En procédure administrative neuchâteloise, le droit de consulter le dossier est prévu aux articles 22 et 23 LPJA. Ces dispositions n'accordent toutefois pas un droit plus étendu que la disposition constitutionnelle.

4.                            a) En l'occurrence, il est constant que le document litigieux a été produit dans le cadre d'une procédure administrative en matière d'aménagement du territoire (permis de construire), à laquelle a participé A.. Comme l'ont relevé la recourante et le préposé, le courrier contient toutefois des informations de deux natures : l'une a trait à cette procédure, en tant que la société, auteur du projet de construction, a retiré sa demande de permis de construire, et l'autre porte sur la négociation du contrat de vente immobilière entre la recourante et cette société. Il s'agit ici de déterminer dans quelle mesure A., opposant dans la procédure du permis de construire, peut avoir accès à l'information relative à la vente immobilière.

Comme l'a exposé le préposé de manière convaincante dans sa décision, à laquelle il est renvoyé, la vente d'un bien immobilier par une commune, propriétaire du bien-fonds, ressortit au droit privé. Cette activité n'est donc pas liée à l'accomplissement d'une tâche publique. C'est dès lors à juste titre que le préposé a dénié la qualité de document officiel au courrier du 12 novembre 2009, en tant qu'il porte sur la vente immobilière, même si les informations relatives à la vente figurent dans une lettre versée dans le dossier d'aménagement de territoire.

Il s'ensuit que A. ne peut pas se prévaloir d'un droit d'accès à cette partie du document en vertu de la LTAE. Il n'est donc pas utile d'examiner si cet accès peut être refusé en raison d'un intérêt prépondérant public ou privé (art. 23 LTAE).

b) A. ne peut rien tirer non plus des articles 22 et 23 LPJA, auxquels il se réfère dans ses observations.

En l'espèce, l'ordonnance de classement de la commune n'a pas été contestée et est dès lors entrée en force de chose décidée. Il faut donc considérer que la procédure administrative était clôturée lors du dépôt de la requête auprès du préposé, le 15 février 2010. Ce point n'est toutefois pas décisif. Le droit de consulter le dossier ne peut en effet s'exercer, au sens des articles 29 al. 2 Cst et 22 ss LPJA, que sur les pièces et documents pertinents, c'est-à-dire sur ceux qui se trouvent en rapport immédiat avec l'objet du litige et dont la connaissance est nécessaire à sa liquidation (ou à la révision de la décision en cas de procédure clôturée). Tel n'est pas le cas des informations relatives à la vente immobilière figurant dans le courrier litigieux, lesquelles portent sur des questions de nature privée. A. n'a d'ailleurs jamais prétendu que ces informations étaient indispensables pour trancher le litige relatif au permis de construire, ce d'autant que cette procédure a pris fin par une simple ordonnance de classement, suite au retrait de la demande d'octroi du permis de construire.

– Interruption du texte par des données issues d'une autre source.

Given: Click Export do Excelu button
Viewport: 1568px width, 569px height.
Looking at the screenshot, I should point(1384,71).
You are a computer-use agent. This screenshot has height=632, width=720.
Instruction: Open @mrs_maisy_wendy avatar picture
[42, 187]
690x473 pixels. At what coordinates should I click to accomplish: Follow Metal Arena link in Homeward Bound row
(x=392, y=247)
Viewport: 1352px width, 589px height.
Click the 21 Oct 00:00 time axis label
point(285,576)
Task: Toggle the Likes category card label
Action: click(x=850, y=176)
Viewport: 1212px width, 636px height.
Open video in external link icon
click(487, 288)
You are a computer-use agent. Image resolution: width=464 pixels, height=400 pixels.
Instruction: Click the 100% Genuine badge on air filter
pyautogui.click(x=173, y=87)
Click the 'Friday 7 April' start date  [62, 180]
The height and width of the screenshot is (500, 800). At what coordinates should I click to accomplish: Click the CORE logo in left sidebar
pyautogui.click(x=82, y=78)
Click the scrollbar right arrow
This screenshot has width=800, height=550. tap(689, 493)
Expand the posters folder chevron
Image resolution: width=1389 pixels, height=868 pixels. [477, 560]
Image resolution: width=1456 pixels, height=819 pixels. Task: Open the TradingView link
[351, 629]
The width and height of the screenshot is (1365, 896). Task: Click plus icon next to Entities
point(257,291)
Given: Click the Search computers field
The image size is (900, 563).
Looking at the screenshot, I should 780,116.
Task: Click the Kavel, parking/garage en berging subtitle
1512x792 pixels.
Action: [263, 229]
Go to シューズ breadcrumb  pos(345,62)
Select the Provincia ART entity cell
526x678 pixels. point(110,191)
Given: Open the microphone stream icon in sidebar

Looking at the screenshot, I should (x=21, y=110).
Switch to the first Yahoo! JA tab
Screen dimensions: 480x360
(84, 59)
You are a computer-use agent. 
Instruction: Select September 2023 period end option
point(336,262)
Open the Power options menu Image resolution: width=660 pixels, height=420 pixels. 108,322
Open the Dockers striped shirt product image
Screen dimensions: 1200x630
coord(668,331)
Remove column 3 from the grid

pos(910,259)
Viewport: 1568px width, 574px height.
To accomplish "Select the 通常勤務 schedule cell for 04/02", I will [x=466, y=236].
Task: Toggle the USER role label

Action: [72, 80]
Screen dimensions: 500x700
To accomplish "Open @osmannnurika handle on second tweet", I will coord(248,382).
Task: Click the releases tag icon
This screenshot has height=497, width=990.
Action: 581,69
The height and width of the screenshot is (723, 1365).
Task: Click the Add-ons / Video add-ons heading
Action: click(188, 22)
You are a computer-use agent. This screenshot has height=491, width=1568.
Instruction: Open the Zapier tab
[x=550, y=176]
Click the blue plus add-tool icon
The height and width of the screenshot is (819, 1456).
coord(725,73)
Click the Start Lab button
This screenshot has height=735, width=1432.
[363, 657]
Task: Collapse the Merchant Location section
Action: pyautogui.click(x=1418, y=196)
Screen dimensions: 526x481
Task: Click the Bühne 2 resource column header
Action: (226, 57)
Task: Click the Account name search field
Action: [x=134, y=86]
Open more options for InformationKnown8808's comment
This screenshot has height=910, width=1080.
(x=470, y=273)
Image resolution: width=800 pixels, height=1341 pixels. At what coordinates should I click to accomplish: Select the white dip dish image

5.                            Il suit de ce qui précède que le dispositif de la décision du préposé est erroné et doit être corrigé, ce qui conduit à l'admission du recours. La Cour de céans ayant la possibilité de statuer sur le fond du litige (art. 44 al. 2 LPJA), il convient de réformer ladite décision, en ce sens que la requête de A. est rejetée et la décision de la commune de la Chaux-de-Fonds du 15 janvier 2010 confirmée.

Il est statué sans frais et sans dépens (art. 48 LPJA a contrario).

Par ces motifs,
la Cour de droit public

1.    Admet le recours.

2.    Réforme les chiffres 1 à 4 du dispositif de la décision du préposé du 19 octobre 2010 dans le sens des considérants.

3.    Statue sans frais et sans dépens.